YOUR TASK: Copy out every line of the data below, unchanged.

RECORDED INFORMATION:
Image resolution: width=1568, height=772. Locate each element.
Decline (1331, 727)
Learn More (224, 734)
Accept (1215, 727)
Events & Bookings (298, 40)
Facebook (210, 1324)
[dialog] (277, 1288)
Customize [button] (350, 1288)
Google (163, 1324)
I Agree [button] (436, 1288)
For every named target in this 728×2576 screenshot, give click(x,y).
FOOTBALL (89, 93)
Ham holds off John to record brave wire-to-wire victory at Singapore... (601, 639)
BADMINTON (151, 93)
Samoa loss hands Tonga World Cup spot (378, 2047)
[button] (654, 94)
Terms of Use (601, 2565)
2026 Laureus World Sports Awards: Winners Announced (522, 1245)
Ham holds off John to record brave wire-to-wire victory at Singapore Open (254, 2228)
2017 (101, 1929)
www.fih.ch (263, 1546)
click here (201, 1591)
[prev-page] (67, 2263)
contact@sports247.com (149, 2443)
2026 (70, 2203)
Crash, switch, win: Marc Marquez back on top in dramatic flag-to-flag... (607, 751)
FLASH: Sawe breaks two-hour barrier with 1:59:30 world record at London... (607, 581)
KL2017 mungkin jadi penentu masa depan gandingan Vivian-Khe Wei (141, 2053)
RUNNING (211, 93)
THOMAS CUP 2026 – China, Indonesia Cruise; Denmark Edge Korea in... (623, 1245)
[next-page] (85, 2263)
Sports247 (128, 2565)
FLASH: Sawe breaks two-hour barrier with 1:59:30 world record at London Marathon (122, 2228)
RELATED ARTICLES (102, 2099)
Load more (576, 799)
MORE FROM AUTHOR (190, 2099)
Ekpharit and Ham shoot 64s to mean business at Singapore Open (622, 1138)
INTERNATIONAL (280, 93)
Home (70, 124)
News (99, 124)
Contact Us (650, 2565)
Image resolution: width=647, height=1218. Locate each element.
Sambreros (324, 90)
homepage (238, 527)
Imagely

THE SOLUTION:
Image resolution: width=1568, height=772. Locate each element.
Decline (1331, 727)
Learn More (224, 734)
Accept (1215, 727)
Events & Bookings (298, 40)
Facebook (210, 1324)
[dialog] (277, 1288)
Customize [button] (350, 1288)
Google (163, 1324)
I Agree [button] (436, 1288)
For every named target in this 728×2576 screenshot, give click(x,y).
FOOTBALL (89, 93)
Ham holds off John to record brave wire-to-wire victory at Singapore... (601, 639)
BADMINTON (151, 93)
Samoa loss hands Tonga World Cup spot (378, 2047)
[button] (654, 94)
Terms of Use (601, 2565)
2026 Laureus World Sports Awards: Winners Announced (522, 1245)
Ham holds off John to record brave wire-to-wire victory at Singapore Open (254, 2228)
2017 (101, 1929)
www.fih.ch (263, 1546)
click here (201, 1591)
[prev-page] (67, 2263)
contact@sports247.com (149, 2443)
2026 (70, 2203)
Crash, switch, win: Marc Marquez back on top in dramatic flag-to-flag... (607, 751)
FLASH: Sawe breaks two-hour barrier with 1:59:30 world record at London... (607, 581)
KL2017 mungkin jadi penentu masa depan gandingan Vivian-Khe Wei (141, 2053)
RUNNING (211, 93)
THOMAS CUP 2026 – China, Indonesia Cruise; Denmark Edge Korea in... (623, 1245)
[next-page] (85, 2263)
Sports247 (128, 2565)
FLASH: Sawe breaks two-hour barrier with 1:59:30 world record at London Marathon (122, 2228)
RELATED ARTICLES (102, 2099)
Load more (576, 799)
MORE FROM AUTHOR (190, 2099)
Ekpharit and Ham shoot 64s to mean business at Singapore Open (622, 1138)
INTERNATIONAL (280, 93)
Home (70, 124)
News (99, 124)
Contact Us (650, 2565)
Image resolution: width=647, height=1218. Locate each element.
Sambreros (324, 90)
homepage (238, 527)
Imagely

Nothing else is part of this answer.